What to do: Would you retype the whole listing verbatim, keeping pictures out of it?

===== Task inputs =====

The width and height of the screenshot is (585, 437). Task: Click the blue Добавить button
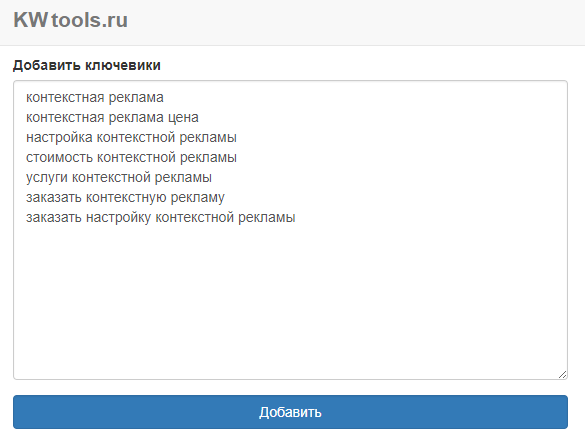[290, 412]
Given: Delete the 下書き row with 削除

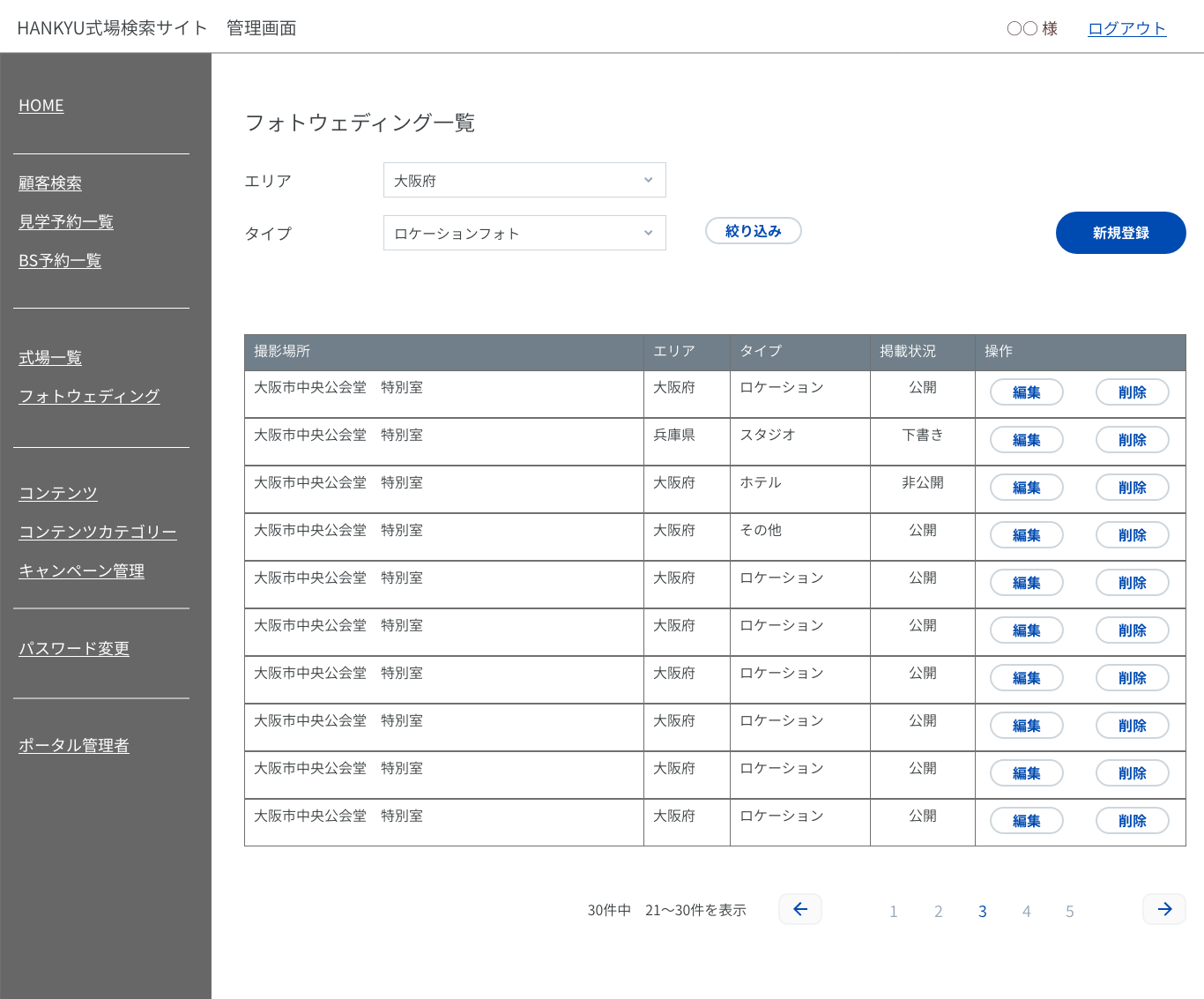Looking at the screenshot, I should [1132, 440].
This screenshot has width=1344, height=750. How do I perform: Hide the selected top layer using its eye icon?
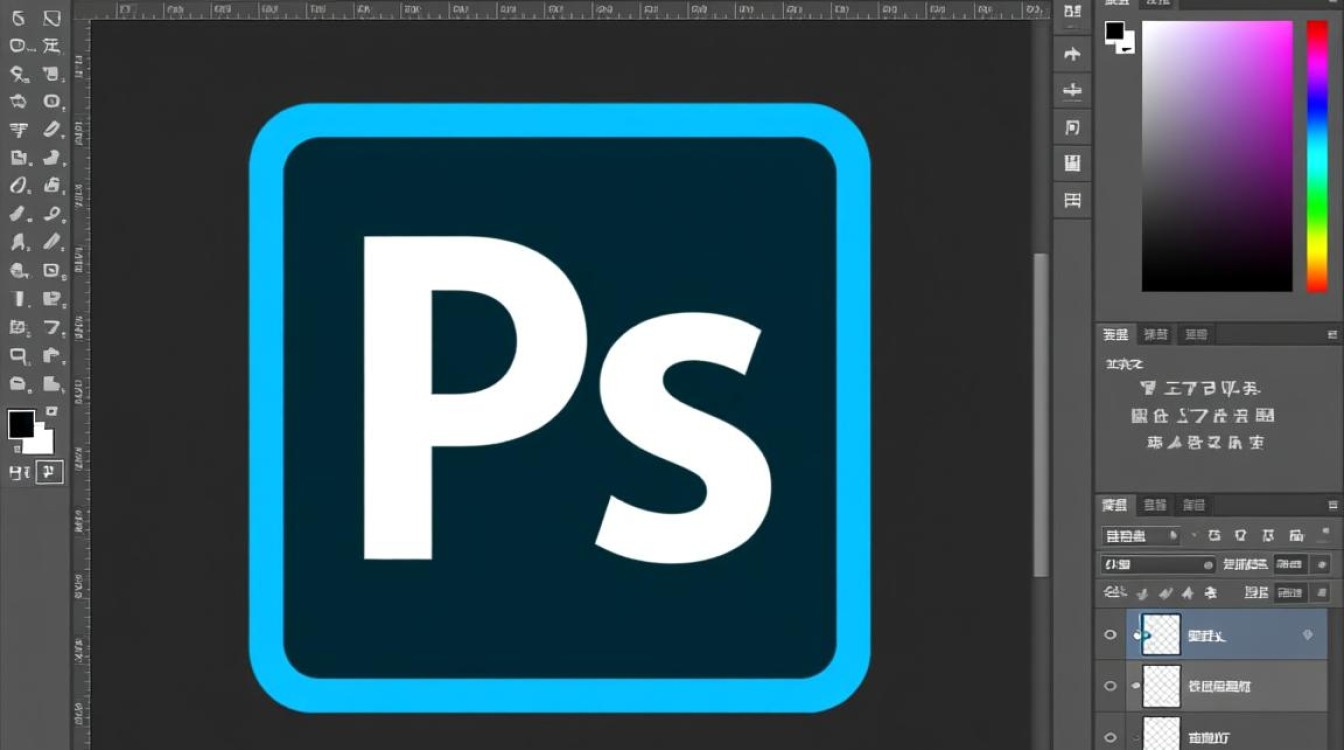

=====

Exercise response:
The width and height of the screenshot is (585, 437). Task: Click the blue Добавить button
[290, 412]
Given: Delete the 下書き row with 削除

Looking at the screenshot, I should [1132, 440].
This screenshot has width=1344, height=750. How do I perform: Hide the selected top layer using its eye icon?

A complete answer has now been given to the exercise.